Sem uma memória confiável, nem uma plataforma para a agenda do futuro, a inteligência encontraria insuperáveis dificuldades para prosperar.
Se a imagem do armário soa grosseira, fique-se com outra, mais delicada, ainda que óbvia – a do calendário. O tempo, esse ente assustadoramente impalpável e elusivo, nele aparece singelamente traduzido em papel, como se tivesse sido decifrado e dominado. Dominado é bem a palavra.
É a palavra que se usa contra os inimigos, e o tempo é um inimigo.
Sua especialidade é provocar desgaste e envelhecimento.
No limite, mata.
E é um inimigo ladino, nesse seu jeito de não se deixar ver nem apalpar, sorrateiro, em sua inconsistência, como um fantasma.
No calendário – vingança – ei-lo capturado e trancafiado como passarinho na gaiola. Como gênio na lâmpada.
Ou, para recorrer a imagem ainda mais delicada, e ainda mais óbvia, ei-lo, quando submetido à contagem que lhe impomos, aprisionado no âmago dessa maquininha esperta e fiel a que chamamos relógio.
Domar o inimigo é o mais capcioso dos efeitos da contagem do tempo. Mantê-lo domesticado dentro do calendário ou do relógio significa que, agora, mandamos nós.
As vozes que na noite do dia 31 entoavam a contagem regressiva comandavam o andamento do tempo como um jóquei comanda o cavalo.
Ao chegar a meia-noite, ficou estabelecido que acabava de falecer o pedaço do salame de número 2007, e passava a vigorar o pedaço de número 2008. Foi uma perfeita e sincronizada operação no corpo do inimigo subjugado.
Todos conhecem o fim desta história.
Ele sempre vence.
Nossa mágica de capturá-lo e contá-lo, como todas as mágicas, não passa de ilusão.
É ele quem, impassível como nunca deixou de ser, mais dia menos dia vai abater, uma a uma, todas as pessoas que, em coro, imaginaram comandá-lo na noite do dia 31.
Não há como escapar de suas garras.
Mas é melhor não pensar nisso.
A ilusão de que de alguma forma dominamos o salame, a ponto de tornar distintas suas diferentes partes, é que nos mantém vivos.
E que produz essa outra ilusão, a de que a cada 365 dias se ganha a oportunidade de retornar ao marco zero.

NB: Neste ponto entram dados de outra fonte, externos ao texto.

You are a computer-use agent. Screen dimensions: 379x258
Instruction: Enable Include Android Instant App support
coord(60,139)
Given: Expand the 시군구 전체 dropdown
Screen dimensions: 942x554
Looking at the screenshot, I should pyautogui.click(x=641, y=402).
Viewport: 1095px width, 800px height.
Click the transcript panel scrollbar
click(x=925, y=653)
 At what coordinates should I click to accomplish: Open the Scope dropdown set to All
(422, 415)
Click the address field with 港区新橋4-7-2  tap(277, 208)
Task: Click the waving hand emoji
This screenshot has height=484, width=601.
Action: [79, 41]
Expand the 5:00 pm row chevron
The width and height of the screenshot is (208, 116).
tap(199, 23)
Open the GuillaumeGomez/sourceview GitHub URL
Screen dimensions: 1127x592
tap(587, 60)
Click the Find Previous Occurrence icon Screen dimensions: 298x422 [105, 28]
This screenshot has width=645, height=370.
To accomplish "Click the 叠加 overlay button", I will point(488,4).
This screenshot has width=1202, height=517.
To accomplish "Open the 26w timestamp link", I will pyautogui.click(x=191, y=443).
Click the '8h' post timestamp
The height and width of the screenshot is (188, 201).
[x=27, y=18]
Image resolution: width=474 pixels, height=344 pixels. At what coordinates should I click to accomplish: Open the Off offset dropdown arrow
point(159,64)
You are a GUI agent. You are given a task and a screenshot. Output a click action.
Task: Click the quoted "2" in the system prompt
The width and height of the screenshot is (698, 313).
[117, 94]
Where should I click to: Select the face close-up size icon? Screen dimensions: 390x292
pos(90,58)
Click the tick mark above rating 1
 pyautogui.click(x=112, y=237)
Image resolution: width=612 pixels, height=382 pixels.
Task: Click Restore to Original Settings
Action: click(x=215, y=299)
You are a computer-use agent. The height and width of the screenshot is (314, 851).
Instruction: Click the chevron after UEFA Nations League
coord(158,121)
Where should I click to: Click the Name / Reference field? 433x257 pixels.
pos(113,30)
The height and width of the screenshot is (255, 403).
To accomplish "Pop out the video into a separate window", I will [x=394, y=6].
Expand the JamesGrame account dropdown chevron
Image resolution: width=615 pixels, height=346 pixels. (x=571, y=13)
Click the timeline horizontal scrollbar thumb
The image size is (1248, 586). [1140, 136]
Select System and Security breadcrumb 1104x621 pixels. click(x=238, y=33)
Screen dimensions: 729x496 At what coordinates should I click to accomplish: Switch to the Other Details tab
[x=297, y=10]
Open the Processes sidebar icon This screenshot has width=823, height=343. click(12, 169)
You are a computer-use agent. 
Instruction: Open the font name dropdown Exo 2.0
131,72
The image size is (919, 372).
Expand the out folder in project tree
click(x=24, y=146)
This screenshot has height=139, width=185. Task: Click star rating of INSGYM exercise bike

Incorrigíveis que somos, daqui a um ano quem viver nos verá de novo no ritual de entoar em coro a contagem regressiva,
tomar champanhe,
trocar beijos e abraços,
dizer feliz ano novo e derramar lágrimas ao saudar,
com emoção e esperança,
a chegada de 2009.
(*) Ensaio: Roberto Pompeu de Toledo, publicado na revista Veja, Edição n. 2042, de 09.01.2008.